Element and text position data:
◆ ◆ ◆ ◆

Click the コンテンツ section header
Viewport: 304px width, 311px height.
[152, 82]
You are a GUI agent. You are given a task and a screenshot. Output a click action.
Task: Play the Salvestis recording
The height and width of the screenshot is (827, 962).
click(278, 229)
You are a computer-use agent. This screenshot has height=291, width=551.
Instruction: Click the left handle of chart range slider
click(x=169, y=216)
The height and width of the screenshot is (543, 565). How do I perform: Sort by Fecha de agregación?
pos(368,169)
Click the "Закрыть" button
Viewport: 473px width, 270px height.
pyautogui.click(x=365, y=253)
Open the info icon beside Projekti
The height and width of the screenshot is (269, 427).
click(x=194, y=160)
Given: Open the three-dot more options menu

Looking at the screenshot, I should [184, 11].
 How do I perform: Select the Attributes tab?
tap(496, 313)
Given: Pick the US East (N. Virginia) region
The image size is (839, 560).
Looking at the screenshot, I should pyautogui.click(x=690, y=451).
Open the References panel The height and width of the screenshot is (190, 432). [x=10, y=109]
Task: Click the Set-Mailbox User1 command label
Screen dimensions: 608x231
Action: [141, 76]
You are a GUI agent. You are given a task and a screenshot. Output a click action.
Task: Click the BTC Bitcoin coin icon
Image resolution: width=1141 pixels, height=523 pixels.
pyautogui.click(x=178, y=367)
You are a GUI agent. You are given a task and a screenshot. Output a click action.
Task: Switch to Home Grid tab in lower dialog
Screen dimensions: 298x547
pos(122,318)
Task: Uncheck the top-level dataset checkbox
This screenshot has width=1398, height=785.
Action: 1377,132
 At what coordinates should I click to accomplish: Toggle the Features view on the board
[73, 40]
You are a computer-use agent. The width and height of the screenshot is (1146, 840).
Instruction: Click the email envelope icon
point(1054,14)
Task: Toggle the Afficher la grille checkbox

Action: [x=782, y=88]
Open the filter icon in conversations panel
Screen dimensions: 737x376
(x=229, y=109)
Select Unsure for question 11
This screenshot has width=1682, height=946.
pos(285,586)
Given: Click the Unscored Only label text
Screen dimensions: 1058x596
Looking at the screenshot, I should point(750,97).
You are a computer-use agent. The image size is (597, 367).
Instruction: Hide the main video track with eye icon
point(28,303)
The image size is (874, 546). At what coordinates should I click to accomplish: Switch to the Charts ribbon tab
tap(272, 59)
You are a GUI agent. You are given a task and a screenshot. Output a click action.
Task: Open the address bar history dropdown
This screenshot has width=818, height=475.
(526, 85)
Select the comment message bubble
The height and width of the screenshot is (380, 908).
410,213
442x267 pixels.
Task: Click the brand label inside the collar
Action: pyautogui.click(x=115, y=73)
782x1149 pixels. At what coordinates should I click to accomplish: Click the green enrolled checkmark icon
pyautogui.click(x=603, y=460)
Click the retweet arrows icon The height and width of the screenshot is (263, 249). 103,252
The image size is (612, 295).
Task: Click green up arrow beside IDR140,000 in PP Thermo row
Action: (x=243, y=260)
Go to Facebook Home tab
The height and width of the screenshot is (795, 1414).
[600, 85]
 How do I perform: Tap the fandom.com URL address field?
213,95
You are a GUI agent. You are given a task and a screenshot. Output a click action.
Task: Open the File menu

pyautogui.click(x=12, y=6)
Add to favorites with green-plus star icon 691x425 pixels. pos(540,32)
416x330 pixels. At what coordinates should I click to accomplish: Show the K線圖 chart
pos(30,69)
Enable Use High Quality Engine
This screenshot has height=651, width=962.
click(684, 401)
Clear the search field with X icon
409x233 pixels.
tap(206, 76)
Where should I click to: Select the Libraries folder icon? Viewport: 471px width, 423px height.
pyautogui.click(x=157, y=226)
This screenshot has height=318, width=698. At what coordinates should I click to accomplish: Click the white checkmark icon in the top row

◆ ◆ ◆ ◆

YOUR GOAL: Collect every line of the items above that contains the string "menu" and copy each one.

EXERCISE RESPONSE:
Given: Open the three-dot more options menu
Task: Open the File menu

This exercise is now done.